How to do distributed training on the multiple machines?

Megvii-BaseDetection / BEVDepth

Official code for BEVDepth.

MIT License

730 stars 101 forks source link

How to do distributed training on the multiple machines? #108

Open foolhard opened 1 year ago

foolhard commented 1 year ago

Hello,

Thanks for your greate job and open source the code.

I test your code in 4-GPU server the result is 0.3 lower than yours. I want to train the model on 2 servers with 4-gpu each to see whether can align with your results.

Does this repo support distributed training on multiple nodes？ If yes, how to?

Best regards.

pummi823 commented 1 year ago

Hi, I want to know the "0.3 lower" result, is from you directly use the checkpoint the author provided, or you retrain the model by youself? Best wishes~~

yinchimaoliang commented 1 year ago

Hello,

Thanks for your greate job and open source the code.

I test your code in 4-GPU server the result is 0.3 lower than yours. I want to train the model on 2 servers with 4-gpu each to see whether can align with your results.

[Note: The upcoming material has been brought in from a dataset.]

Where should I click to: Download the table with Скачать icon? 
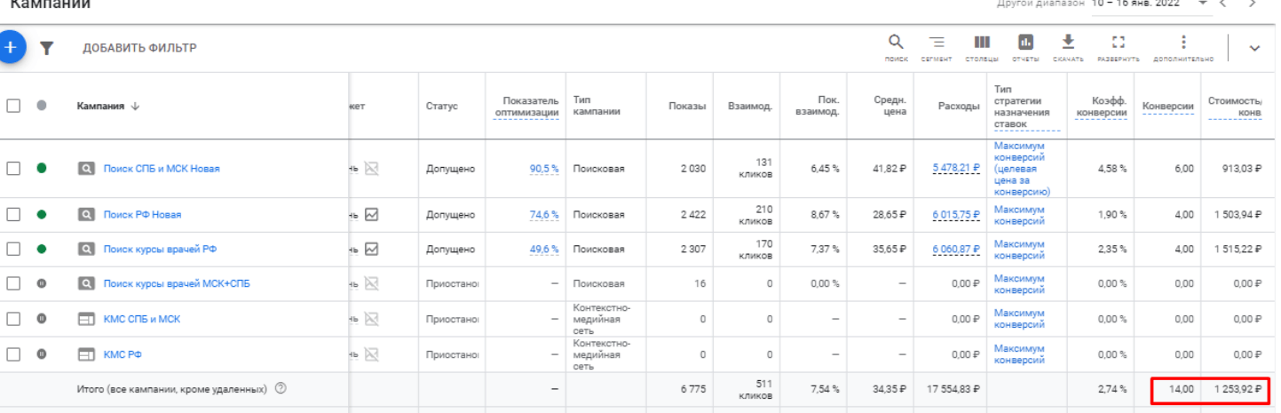click(1068, 46)
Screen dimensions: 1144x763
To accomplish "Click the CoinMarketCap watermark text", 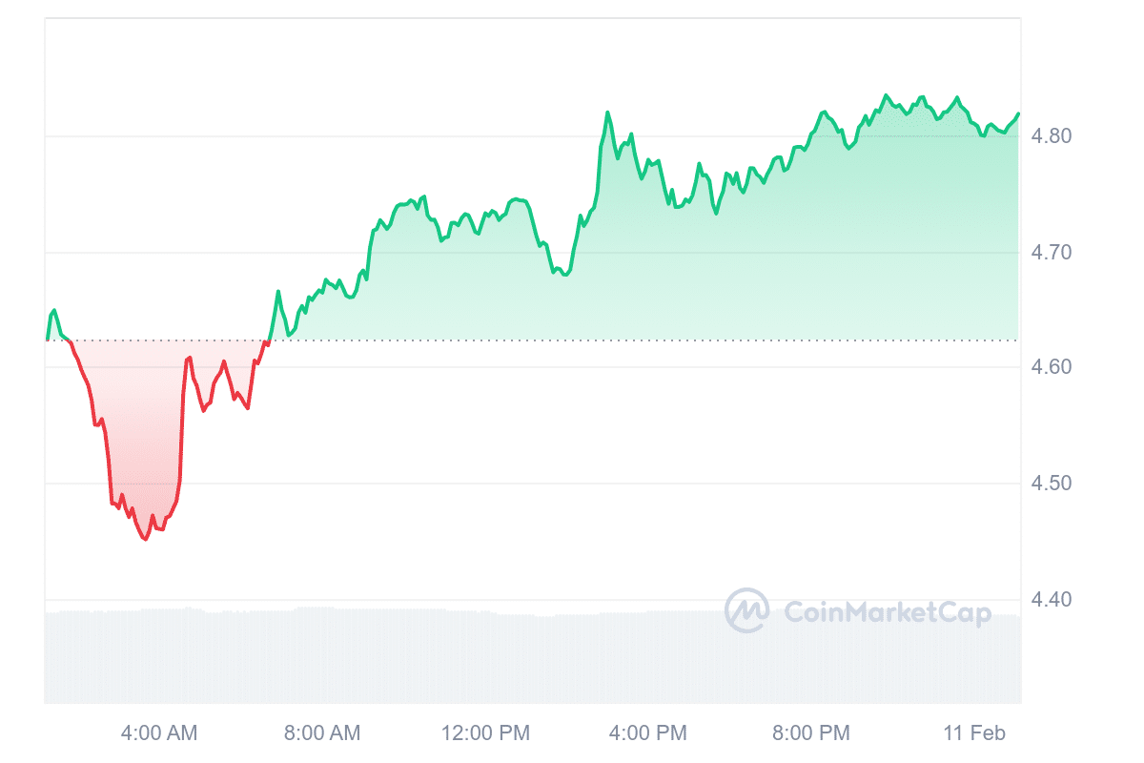I will (x=888, y=612).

Does this repo support distributed training on multiple nodes？ If yes, how to?

Best regards.

Hi there, right now, our codebase doesn't support multi-machine training and we are working on it. If you have any clue, you're welcomed to contribute to this codebase.

yinchimaoliang commented 1 year ago

Hi, I want to know the "0.3 lower" result, is from you directly use the checkpoint the author provided, or you retrain the model by youself? Best wishes~~

Hi, the result my jitter each time. The ckpt I provided is related to the result I reported. However, after the reconstructing of this codebase, this ckpt is unable to be used, I will fix this soon. BTW, if you switch to older versoion, you can reproduce the result.

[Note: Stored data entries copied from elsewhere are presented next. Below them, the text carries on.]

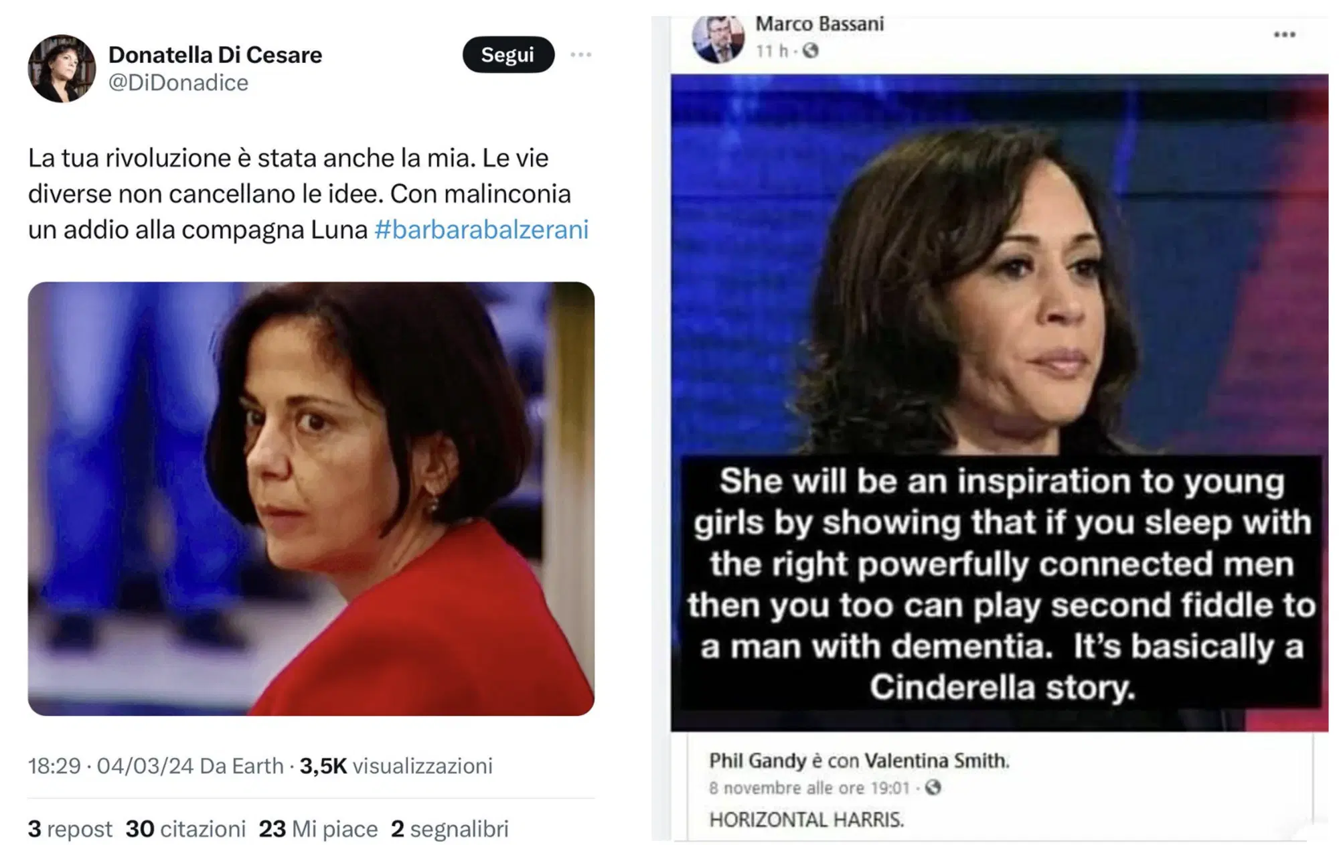Viewport: 1339px width, 845px height.
Task: Click the globe icon beside 11 h
Action: [x=810, y=51]
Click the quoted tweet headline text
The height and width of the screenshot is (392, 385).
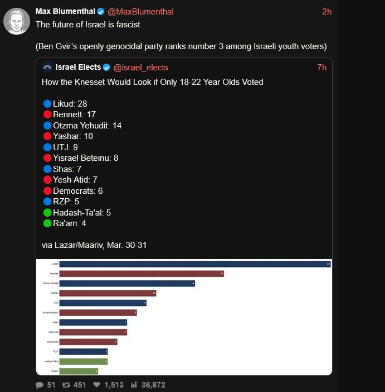coord(153,82)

pummi823 commented 1 year ago

Hi, but in #20 ", you have said: "The batch size for each card is set to 2, and we use 4 machines. Learning rate is 2e-4." This does not mean multi-machine training??

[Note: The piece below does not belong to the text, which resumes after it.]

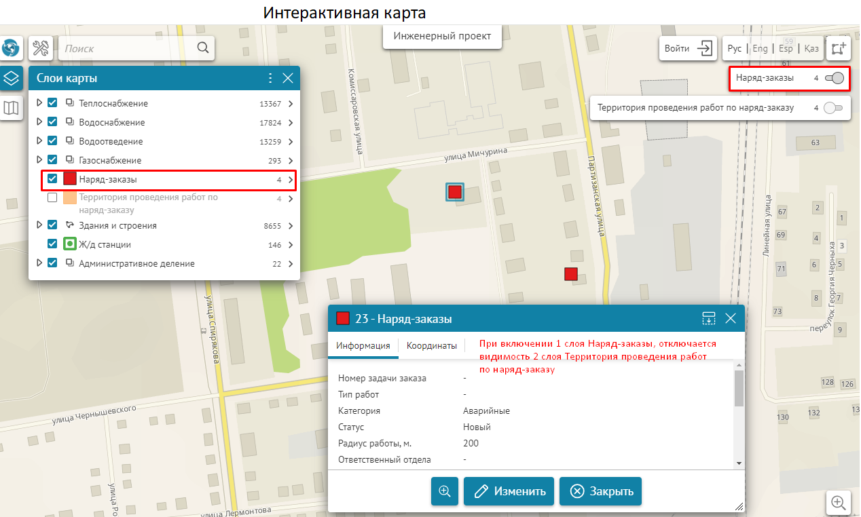Screen dimensions: 861x517
Task: Switch off the Наряд-заказы toggle
Action: point(834,79)
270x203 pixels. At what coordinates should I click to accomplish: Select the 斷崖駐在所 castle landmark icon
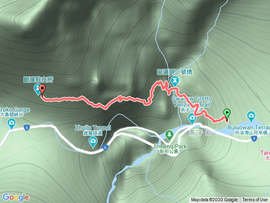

yinchimaoliang commented 1 year ago

Hi, but in #20 ", you have said: "The batch size for each card is set to 2, and we use 4 machines. Learning rate is 2e-4." This does not mean multi-machine training??

Yes, all the results we claimed in paper was conducted on our internal codebase which we didn't release. In our internal codebase, we support multi-machine training. The structure of BEVDepth is the same between the internal codebase and the open-sourcing codebase. We have tried our best effort to reduce the gap between these to codebases, there is still some differences between them.

foolhard commented 1 year ago

Hi, I want to know the "0.3 lower" result, is from you directly use the checkpoint the author provided, or you retrain the model by youself? Best wishes~~

Thanks for your feedback.

I retrain the model with 4 GPU and found the result is lower than your model:

In basic BEVDepth (w/o tricks): NDS = 0.4237, mAP = 0.3188
In BEVDepth with CBGS, no EMA: NDS= 0.4724, mAP = 0.3434

Is this result jitter too big?

yinchimaoliang commented 1 year ago

Yes, a little too big, have you set the right batch size and learning rate?

foolhard commented 1 year ago

Actually I just change the gpu number in training script., but don't change the learning rate explicitly.

I assume you calculate learning rate in your code based on the gpu number and batch_size_per_device. lr = self.basic_lr_per_img * \ self.batch_size_per_device * self.gpus

The train script I used: python [EXP_PATH] --amp_backend native -b 8 --gpus 4

Anything wrong?